116th Annual Conference - Bellingham, Washington
Friday, November 9 - Sunday, November 11, 2018

Claudianus Mamertus the Poet: A Forgotten Reputation and the “Pange Lingua Gloriosi”

Richard Rush, University of California Riverside

Claudianus Mamertus’ reputation as a poet was a crucial part Claudianus’ reputation during the fifth century. Furthermore, I claim, through an analysis of Claudianus’ reputation as a poet and a reexamination of the manuscript tradition, that Claudius composed the poem “Pange lingua gloriosi,” currently attributed to the sixth-century poet Fortunatus.


Claudianus Mamertus was a priest of Vienne during the late fifth century. He served in the church under his older brother, simply known as Mamertus, who was bishop in Vienne. Claudianus is primarily known for his philosophical work, the De Statu Animae, a three-volume tract asserting that the soul is spiritual, not corporeal. Naturally, the De Statu Animae, Claudianus’ education, and Claudianus as a philosopher have dominated any study of the Viennese priest. However, studies that focus only on these aspects of his life produce a one-dimensional portrait of Claudianus. We lose sight of Claudianus’ relationships. He worked closely with his brother managing the church of Vienne. He was a friend and correspondent of Sidonius Apollinaris. We lose sight of the fact that Claudianus was not only a philosopher, but also a poet.

In this paper, I assess Claudianus’ reputation as a poet and assert that poetry was a crucial part Claudianus’ reputation during the fifth century. In doing so, I rely on the letters of Sidonius Apollinaris, especially the epitaph that Sidonius composed for Claudianus upon his death, and Gennadius of Marseilles’ entry on Claudianus in the De Viris Inlustribus, written in the mid 490’s.

Gennadius was even kind enough to name a poem that Claudianus wrote, the “Pange lingua gloriosi.” However, Gennadius’ evidence has been spurned as unreliable and this poem is currently attributed to the sixth-century poet Fortunatus due to its association with Fortunatus in the manuscript tradition.[1] My examination of Gennadius’ reliability reveals that while Gennadius did include some false information, he was sensitive to reporting the truth. When Gennadius included unsubstantiated rumors, he clearly marked them when he did. Therefore, Gennadius is more reliable than previously believed, although he still must be used carefully. Furthermore, the manuscript tradition used to attribute the “Pange lingua gloriosi” to Fortunatus does not begin until almost 200 years after Fortunatus lived.

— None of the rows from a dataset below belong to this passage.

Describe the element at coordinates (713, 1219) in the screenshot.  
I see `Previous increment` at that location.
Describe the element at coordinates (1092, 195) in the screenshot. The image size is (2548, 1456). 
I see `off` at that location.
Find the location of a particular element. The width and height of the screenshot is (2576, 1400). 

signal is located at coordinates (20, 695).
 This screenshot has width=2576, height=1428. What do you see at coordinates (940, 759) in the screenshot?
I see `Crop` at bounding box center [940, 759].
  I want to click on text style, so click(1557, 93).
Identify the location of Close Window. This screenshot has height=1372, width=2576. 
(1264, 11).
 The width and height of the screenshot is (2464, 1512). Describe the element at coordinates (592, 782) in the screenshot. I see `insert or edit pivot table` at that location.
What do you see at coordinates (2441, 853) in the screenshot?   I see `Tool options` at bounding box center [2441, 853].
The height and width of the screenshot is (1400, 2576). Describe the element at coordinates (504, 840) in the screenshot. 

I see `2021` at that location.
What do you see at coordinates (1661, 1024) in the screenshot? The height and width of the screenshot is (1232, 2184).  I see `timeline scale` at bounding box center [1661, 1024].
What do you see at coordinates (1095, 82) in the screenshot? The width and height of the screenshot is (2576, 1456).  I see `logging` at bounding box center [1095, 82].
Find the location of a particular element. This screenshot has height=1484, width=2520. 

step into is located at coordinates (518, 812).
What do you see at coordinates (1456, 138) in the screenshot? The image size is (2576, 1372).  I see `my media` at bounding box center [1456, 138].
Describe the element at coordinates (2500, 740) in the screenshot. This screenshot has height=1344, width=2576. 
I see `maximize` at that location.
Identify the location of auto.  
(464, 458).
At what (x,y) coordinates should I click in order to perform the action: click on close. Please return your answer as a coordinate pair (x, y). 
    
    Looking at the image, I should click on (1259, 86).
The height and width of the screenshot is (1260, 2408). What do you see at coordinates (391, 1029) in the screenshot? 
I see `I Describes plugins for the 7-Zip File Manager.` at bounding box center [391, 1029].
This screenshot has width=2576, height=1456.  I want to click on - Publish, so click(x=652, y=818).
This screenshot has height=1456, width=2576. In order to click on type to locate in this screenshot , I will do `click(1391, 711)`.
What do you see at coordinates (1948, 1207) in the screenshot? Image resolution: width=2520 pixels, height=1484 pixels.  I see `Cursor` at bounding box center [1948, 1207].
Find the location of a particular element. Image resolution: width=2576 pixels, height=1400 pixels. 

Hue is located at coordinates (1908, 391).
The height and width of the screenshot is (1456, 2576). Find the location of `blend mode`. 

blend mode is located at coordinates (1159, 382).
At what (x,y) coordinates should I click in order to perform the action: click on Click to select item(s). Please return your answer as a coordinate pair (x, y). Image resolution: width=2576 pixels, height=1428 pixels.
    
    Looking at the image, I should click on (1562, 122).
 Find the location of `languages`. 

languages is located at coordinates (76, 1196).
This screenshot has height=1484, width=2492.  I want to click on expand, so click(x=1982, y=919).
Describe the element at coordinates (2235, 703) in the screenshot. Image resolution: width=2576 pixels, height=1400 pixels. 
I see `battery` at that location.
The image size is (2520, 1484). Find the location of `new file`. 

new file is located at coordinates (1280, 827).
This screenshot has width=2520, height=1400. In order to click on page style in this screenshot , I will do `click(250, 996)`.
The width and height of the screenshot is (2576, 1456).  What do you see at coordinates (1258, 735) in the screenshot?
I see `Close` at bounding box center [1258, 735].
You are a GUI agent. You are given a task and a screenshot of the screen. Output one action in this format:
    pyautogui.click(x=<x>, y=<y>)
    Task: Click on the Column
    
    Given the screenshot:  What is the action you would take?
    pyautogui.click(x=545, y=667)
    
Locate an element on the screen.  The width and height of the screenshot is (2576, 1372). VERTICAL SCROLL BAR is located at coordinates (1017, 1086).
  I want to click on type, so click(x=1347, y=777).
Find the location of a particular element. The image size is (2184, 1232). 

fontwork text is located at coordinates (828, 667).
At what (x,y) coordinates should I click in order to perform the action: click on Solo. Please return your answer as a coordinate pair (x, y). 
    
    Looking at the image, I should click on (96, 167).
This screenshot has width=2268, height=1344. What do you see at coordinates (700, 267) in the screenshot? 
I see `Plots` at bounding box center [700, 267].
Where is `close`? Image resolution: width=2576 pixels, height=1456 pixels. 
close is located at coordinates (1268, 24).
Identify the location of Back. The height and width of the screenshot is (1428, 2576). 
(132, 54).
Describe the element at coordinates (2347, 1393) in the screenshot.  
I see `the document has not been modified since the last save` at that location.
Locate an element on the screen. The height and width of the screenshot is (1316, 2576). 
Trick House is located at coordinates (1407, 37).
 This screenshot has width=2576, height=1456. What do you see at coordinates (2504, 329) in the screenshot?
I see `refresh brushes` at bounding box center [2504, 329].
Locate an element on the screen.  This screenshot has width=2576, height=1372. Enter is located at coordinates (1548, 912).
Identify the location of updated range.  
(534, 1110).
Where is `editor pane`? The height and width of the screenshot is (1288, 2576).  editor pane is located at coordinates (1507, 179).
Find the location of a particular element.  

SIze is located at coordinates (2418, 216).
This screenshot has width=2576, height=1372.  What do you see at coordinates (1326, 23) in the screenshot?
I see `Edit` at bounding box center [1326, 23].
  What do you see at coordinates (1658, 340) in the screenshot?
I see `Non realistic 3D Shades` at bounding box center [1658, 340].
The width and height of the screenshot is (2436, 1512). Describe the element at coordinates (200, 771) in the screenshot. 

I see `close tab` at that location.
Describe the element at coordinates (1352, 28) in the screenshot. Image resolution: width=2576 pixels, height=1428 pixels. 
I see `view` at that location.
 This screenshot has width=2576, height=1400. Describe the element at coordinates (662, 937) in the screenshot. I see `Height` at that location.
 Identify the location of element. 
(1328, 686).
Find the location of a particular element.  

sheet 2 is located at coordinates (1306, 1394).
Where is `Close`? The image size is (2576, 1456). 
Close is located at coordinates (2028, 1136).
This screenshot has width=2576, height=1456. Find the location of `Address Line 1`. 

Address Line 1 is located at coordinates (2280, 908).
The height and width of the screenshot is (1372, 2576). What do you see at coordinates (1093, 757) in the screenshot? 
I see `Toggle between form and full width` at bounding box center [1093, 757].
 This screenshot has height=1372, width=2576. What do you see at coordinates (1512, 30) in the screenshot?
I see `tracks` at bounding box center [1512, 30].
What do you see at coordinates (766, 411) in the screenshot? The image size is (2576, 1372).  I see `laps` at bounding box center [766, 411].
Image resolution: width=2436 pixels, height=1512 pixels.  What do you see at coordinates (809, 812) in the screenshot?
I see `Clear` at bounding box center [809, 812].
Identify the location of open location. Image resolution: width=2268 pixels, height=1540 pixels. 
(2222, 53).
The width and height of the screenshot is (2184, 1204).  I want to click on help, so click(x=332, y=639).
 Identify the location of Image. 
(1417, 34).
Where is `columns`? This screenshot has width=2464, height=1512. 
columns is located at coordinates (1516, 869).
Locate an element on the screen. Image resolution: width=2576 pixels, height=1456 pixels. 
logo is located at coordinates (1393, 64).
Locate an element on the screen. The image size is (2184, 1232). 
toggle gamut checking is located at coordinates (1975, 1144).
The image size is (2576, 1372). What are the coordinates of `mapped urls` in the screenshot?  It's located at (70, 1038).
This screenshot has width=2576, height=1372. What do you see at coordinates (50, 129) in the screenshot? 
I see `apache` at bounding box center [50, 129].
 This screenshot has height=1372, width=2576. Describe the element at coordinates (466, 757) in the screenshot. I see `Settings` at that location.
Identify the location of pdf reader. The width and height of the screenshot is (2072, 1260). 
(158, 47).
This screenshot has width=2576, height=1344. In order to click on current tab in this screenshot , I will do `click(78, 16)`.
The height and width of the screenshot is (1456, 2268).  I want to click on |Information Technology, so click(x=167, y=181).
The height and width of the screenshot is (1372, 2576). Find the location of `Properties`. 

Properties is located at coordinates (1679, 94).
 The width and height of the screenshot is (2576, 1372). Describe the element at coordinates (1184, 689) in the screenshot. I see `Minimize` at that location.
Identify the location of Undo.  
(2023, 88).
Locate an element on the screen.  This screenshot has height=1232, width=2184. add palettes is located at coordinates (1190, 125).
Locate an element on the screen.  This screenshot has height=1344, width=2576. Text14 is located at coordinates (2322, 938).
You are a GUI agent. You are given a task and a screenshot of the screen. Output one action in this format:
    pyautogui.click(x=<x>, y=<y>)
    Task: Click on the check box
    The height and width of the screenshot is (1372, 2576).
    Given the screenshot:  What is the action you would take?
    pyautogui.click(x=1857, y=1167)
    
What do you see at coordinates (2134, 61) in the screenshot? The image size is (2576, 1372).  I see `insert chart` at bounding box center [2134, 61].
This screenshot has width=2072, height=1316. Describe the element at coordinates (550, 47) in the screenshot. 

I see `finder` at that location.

This leaves plenty of time for the “Pange lingua gloriosi” to have entered the Fortunatus manuscript tradition prior to the creation of the extant tradition.

Finally, I propose a scenario that could explain how the “Pange lingua gloriosi” could have become associated with Fortunatus. Fortunatus was a companion of the Merovingian queen turned nun, Radegund. Radegund had acquired a relic of the True Cross and had it installed in her monastery in Poitiers. In preparation for this event, Fortunatus composed several poems to be used as a part of the festivities. “Pange lingua gloriosi,” a poem about the cross on which Jesus was crucified and it was written in trochaic tetrameters catalectic, a rather rare meter used in processions, would have been a perfect fit for the occasion. I contend that “Pange lingua gloriosi” was used as a part of the ceremonies along with poems that Fortunatus did compose. Therefore, when Fortunatus’ poems were compiled, the “Pange lingua gloriosi” was included among Fortunatus’ other poems on the cross.

[1] Engelbrecht, Claudiani Mamerti Opera, (CSEL, Vol. 11, Vindobonae: Apud C. Geroldi Filium Bibliopola Academiae, 1885), xlviiii.